_Request_: Convert the lines from the one containing "This screenshot has width=406, height=305." up to and including the one containing "The width and height of the screenshot is (184, 184)." into a Markdown table with two columns, Row and Line. Number each row, and leave out any blank lines.

_Supplied data_:
-- Begin --

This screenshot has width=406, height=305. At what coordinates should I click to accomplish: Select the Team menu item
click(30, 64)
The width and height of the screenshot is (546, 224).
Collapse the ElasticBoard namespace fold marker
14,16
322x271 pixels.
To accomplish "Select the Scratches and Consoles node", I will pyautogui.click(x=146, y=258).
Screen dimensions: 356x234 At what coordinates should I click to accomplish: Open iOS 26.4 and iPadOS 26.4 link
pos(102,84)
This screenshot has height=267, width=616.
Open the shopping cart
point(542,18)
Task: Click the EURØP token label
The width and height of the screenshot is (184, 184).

-- End --
-- Begin --

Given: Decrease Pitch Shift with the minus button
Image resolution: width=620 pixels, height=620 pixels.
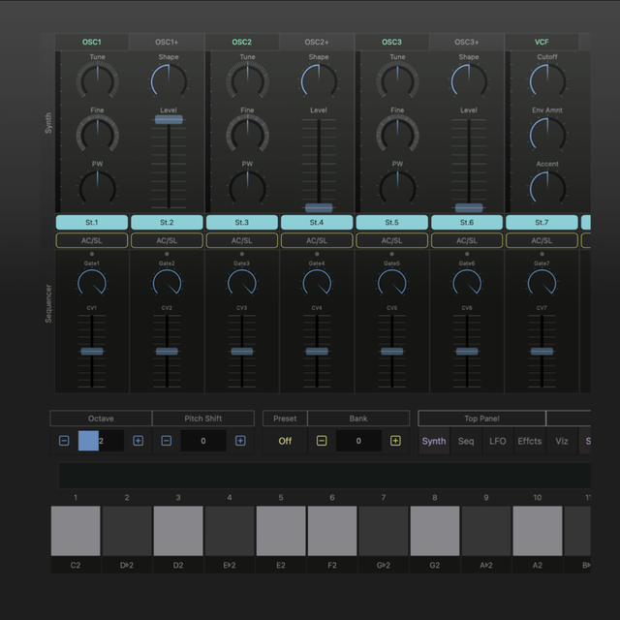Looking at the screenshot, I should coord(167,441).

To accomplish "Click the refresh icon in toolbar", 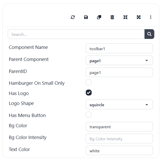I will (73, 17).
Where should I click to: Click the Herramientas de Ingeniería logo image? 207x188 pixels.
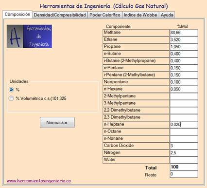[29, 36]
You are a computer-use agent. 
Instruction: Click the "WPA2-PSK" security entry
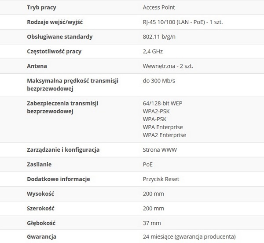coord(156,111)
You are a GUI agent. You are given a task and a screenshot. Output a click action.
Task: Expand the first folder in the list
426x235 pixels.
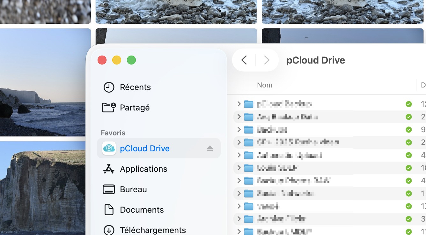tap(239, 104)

-- End --
-- Begin --

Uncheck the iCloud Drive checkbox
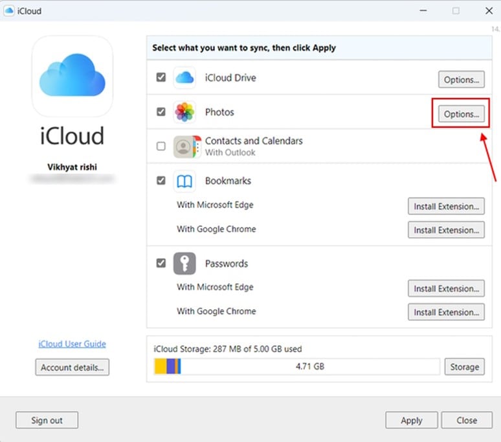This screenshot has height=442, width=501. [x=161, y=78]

-- End --

_Answer for this exercise_:
| Row | Line |
|---|---|
| 1 | This screenshot has width=406, height=305. At what coordinates should I click to accomplish: Select the Team menu item |
| 2 | click(30, 64) |
| 3 | The width and height of the screenshot is (546, 224). |
| 4 | Collapse the ElasticBoard namespace fold marker |
| 5 | 14,16 |
| 6 | 322x271 pixels. |
| 7 | To accomplish "Select the Scratches and Consoles node", I will pyautogui.click(x=146, y=258). |
| 8 | Screen dimensions: 356x234 At what coordinates should I click to accomplish: Open iOS 26.4 and iPadOS 26.4 link |
| 9 | pos(102,84) |
| 10 | This screenshot has height=267, width=616. |
| 11 | Open the shopping cart |
| 12 | point(542,18) |
| 13 | Task: Click the EURØP token label |
| 14 | The width and height of the screenshot is (184, 184). |